И художественный сплав этих высоких страстей и чувствований Мордвинов нес зрителю. Здесь хотелось бы еще раз вернуться к оценке спектакля «Отелло» критикой середины 40-х годов.
Определенная предвзятость, субъективность, известная инерция устоявшихся представлений об образе, заключенная в малочисленных и довольно поверхностных рецензиях, родившихся на основе первых, еще не набравших полную силу спектаклей, сделали свое недоброе дело. Мордвинов болезненно переживал отношение к спектаклю и к собственной работе, добросовестно проанализировал все суждения, все советы, но не отступился от своей концепции образа.
Если бы пишущие о театре и об актерах (тем более о больших мастерах, которые десятилетиями играют такие роли, как Отелло) проследили сценическую эволюцию Отелло — Мордвинова, многие из первоначальных мнений были бы поколеблены и работа Мордвинова получила бы более полную и достойную оценку.
Между тем время само написало итоговую рецензию на всю титаническую работу, проделанную Мордвиновым, пока физические силы и творческое вдохновение позволяли актеру на протяжении почти четверти века выходить на сцену в костюме венецианского мавра.
Летом 1940 года Мордвинов вернулся из Ростова в Москву и вместе со многими товарищами по работе в театре-студии Завадского и в Ростовском театре был принят в труппу Театра имени Моссовета, организованного на базе театра МГСПО.
Главным режиссером коллектива становится Юрий Александрович Завадский. Для актера наступает новый этап жизни и творчества, и по времени он совпадает с началом Великой Отечественной войны.
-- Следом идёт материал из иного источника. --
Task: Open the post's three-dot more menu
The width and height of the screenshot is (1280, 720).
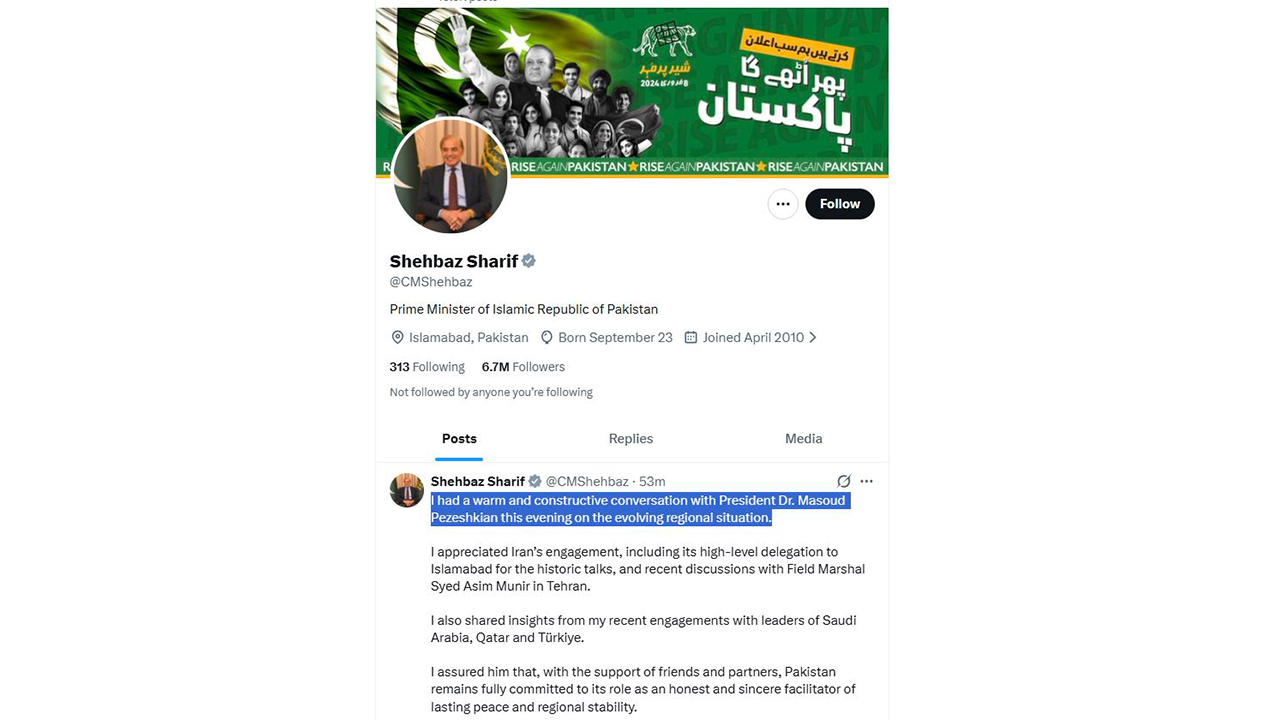Action: tap(867, 481)
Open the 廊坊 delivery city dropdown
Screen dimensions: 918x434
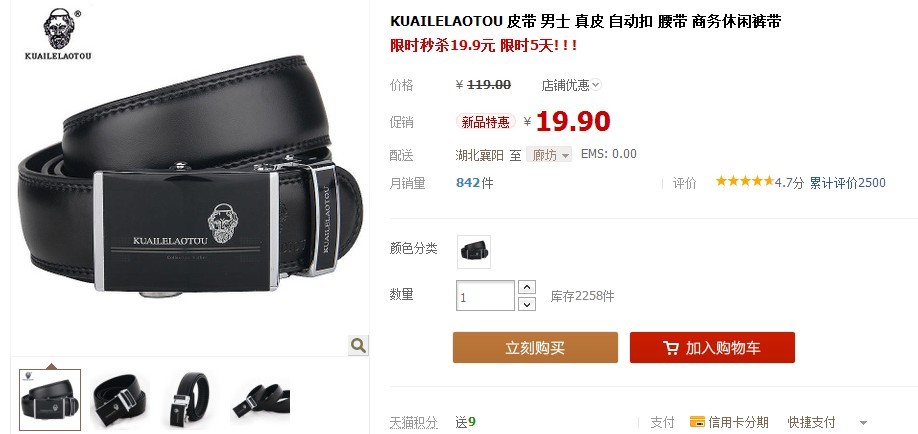coord(549,155)
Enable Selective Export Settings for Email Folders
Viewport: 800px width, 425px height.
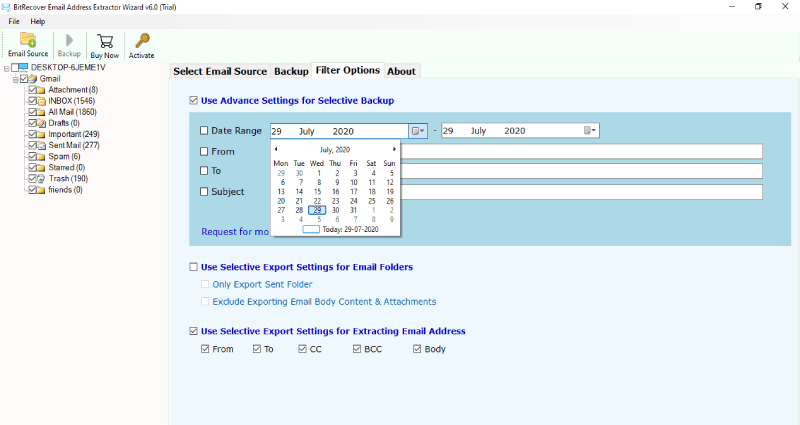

Осенью 1940 года, в свой первый театральный сезон в Москве после четырехлетнего перерыва, Мордвинов был введен в спектакль «Трактирщица» К. Гольдони на роль кавалера ди Рипафратты. Это был яркий комедийный спектакль с подчеркнуто условным оформлением (на сцене возвышался постоянно трансформирующийся, с подвижными стенами дом), с умышленно акцентированными страстями персонажей, с нарочито заметным отношением актеров к исполняемым ими действующим лицам.
Вместе с нахождением внутренней характерности образа кавалера, Мордвинов много внимания уделил поискам внешнего облика своего героя. Парик, подобный тому, в каком играют шиллеровского Фердинанда, был отвергнут. В одежде, в походке не должно было быть ничего, что могло сковывать действия, вносить в роль педантизм, ограничивать образ той или иной маской, столь характерной для народного площадного театра Италии. Здесь уместно вспомнить фотографии мордвиновского кавалера. На них можно увидеть крупного мужчину в огромных ботфортах, в белой, отороченной кружевами рубахе с открытым воротом. На голове — буйная, всклокоченная шевелюра, маленькая, клинком, бородка-эспаньолка, густые угловатые брови и смешные усы, торчащие в разные стороны. На сцене же Мордвинов был весь в движении — большой, краснощекий, темпераментный. Его женоненавистничество, казалось, было бес предельным. Он упивался им, гордился, красовался. А когда Мирандолина (эту роль исполняли В. Марецкая и О. Викландт) пробуждала наконец в кавалере любовь и торжествовала свою победу, в герое Мордвинова начиналась неистовая борьба чувств.